La façon de dorloter les joueurs, de leur accorder des passes droits à n’importe quelle occasion et en sapant l’autorité de l’entraineur, ce n’est pas un environnement sain pour que les joueurs puissent tirer le meilleur d’eux-mêmes. Et encore une fois hier, les dirigeants du PSG se sont donnés en spectacle en allant dès le coup de sifflet final en direction du vestiaires des arbitres. Une excuse d’ailleurs donné par Pochettino et par Leonardo pour expliquer l’élimination, un comportement de victime, une fois de plus. Toujours chercher un moyen de mettre la faute sur quelqu’un d’autre au lieu de mettre les joueurs et l’entraineur face à leur responsabilité, une stratégie qui vaut pour toutes les fois où le PSG subit une défaite. A trop cajoler ses stars, le PSG en a fait des enfants gâtés et les résultats s’en ressentent.

Quel projet sportif?

Avec des investissements pharaoniques depuis 2011, le PSG mettait les moyens de son coté pour arriver à ses fins : la victoire en Ligue des Champions. Et si les premières années du projet montraient une progression certaines, depuis plusieurs saisons le club de la capitale est en régression, saison après saison. Une régression sportive, due à une politique de recrutement qui tend plus du bling bling que de la logique sportive. Des recrutements qui ne résous pas les problèmes de l’équipe, et un directeur sportif qui saute sur les occasions de vendre des maillots plus que pour améliorer l’effectif. Pour preuve encore l’été dernier, le fameux « recrutement du siècle » avec Donnarumma, Sergio Ramos, Hakimi, Messi et Wijnaldum. Que des joueurs qui déçoivent terriblement cette saison avec en point d’orgue le défenseur espagnol qui n’aura pas joué une minute en Ligue des Champions.

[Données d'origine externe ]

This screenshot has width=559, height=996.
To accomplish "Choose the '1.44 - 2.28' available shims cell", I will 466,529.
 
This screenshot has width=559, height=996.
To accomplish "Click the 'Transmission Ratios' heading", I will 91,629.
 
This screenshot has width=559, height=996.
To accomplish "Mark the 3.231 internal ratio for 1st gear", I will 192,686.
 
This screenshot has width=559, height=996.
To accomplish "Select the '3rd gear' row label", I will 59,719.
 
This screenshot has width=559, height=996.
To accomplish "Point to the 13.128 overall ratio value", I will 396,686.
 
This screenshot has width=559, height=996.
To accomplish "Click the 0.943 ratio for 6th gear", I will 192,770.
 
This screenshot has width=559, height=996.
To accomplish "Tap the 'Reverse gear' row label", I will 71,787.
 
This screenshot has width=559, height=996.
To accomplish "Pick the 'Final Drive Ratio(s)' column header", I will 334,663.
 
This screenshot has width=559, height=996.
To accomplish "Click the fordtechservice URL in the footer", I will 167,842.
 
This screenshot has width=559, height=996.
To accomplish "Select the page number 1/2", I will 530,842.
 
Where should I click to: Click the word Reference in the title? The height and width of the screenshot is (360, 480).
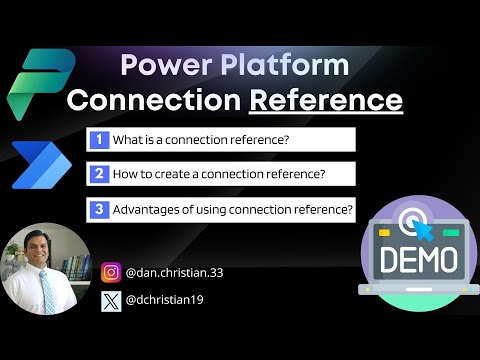point(340,100)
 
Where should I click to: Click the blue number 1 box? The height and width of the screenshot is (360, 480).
point(99,139)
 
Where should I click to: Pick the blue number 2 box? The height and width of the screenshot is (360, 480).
point(99,174)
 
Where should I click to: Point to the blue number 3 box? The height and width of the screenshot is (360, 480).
point(99,209)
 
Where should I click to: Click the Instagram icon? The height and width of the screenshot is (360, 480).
point(111,271)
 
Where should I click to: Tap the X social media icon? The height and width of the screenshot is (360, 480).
point(111,298)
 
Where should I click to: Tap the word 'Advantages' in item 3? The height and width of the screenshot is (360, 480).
point(151,209)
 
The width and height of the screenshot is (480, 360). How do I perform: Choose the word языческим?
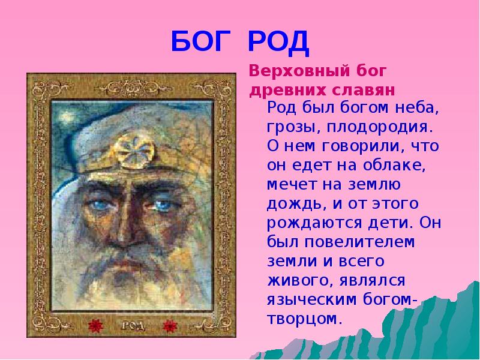[310, 299]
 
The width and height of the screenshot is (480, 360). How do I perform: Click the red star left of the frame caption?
[94, 326]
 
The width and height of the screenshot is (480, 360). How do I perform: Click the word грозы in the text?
[287, 128]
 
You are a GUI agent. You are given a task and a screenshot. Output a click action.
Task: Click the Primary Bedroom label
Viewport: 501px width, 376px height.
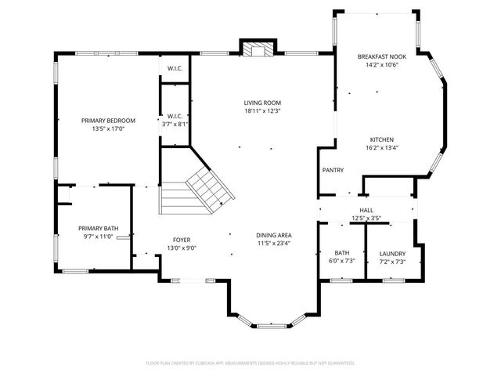[109, 121]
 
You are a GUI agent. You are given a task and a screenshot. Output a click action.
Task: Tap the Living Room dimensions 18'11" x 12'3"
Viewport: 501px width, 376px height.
[262, 110]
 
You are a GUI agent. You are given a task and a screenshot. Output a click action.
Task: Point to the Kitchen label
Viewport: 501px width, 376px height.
[382, 139]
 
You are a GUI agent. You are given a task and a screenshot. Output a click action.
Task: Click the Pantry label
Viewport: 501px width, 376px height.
[333, 170]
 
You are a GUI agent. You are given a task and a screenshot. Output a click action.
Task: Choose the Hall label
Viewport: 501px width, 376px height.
[366, 211]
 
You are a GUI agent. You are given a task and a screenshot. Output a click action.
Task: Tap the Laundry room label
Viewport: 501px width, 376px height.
[392, 253]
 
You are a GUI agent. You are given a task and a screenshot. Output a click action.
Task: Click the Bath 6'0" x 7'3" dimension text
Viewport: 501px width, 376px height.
[342, 261]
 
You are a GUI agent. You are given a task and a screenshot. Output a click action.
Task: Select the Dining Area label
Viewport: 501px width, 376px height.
[274, 235]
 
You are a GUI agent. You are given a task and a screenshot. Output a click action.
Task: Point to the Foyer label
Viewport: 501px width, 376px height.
[182, 240]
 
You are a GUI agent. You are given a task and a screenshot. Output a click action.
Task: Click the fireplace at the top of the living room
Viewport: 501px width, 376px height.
[258, 49]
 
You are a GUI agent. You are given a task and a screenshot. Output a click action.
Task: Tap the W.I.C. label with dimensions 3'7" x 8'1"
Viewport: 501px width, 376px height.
[175, 124]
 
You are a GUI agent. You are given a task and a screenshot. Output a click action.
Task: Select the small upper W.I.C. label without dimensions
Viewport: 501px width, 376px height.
[175, 68]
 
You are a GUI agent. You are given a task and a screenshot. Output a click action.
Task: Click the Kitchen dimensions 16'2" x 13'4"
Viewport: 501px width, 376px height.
[382, 147]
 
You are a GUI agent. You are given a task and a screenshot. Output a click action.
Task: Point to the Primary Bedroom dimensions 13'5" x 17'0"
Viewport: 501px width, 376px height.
[109, 128]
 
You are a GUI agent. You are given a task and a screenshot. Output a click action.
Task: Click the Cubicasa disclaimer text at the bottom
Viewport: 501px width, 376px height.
[250, 363]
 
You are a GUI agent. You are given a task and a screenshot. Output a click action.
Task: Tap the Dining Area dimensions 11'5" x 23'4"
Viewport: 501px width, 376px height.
[274, 243]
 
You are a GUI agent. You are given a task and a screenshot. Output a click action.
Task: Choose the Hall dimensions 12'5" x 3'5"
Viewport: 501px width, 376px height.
[366, 218]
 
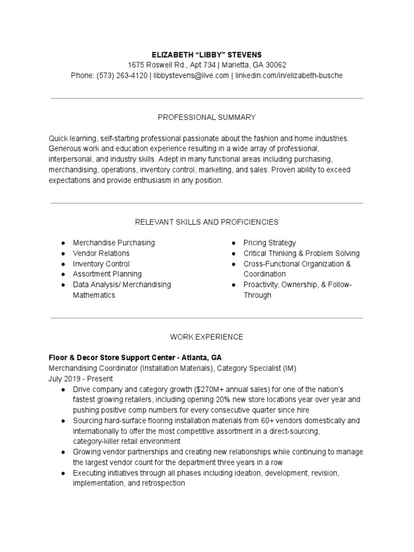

Tant de paillettes pour pas grand chose sur le terrain (Bertrand Guay / AFP)

Dans cette équipe du PSG, peu de secteur de jeu sont vraiment porteurs de certitude. Un poste de gardien qui génère une rivalité pas très saine, une défense qui montre des signes de faiblesses semaine après semaines, un milieu de terrain terriblement dépendant de Verratti et une attaque qui repose entièrement sur les épaules de Mbappé, le chantier parait immense pour la saison prochaine. Avec en plus de cela beaucoup de joueurs indésirables mais dans le confort financier que Leonardo a beaucoup de mal à se débarrasser, le projet sportif reste très flou.

Cette déclaration de Léonardo a bien mal vieilli…

L’instabilité sur le banc de touche explique aussi pourquoi ce projet sportif est aussi peu clair. Depuis l’arrivée de QSI en 2011, aucun entraineur ne s’est inscrit dans la durée avec le PSG, chaque coach prenant la porte après chaque désillusion. Les entraineurs passent, les déceptions restent, peut-être que le souci ne vient pas de là?

Autant de raisons qui expliquent l’incapacité du PSG a progresser au plus haut niveau sur la scène européenne, faut-il appuyer sur le bouton rouge pour faire table rase du passé?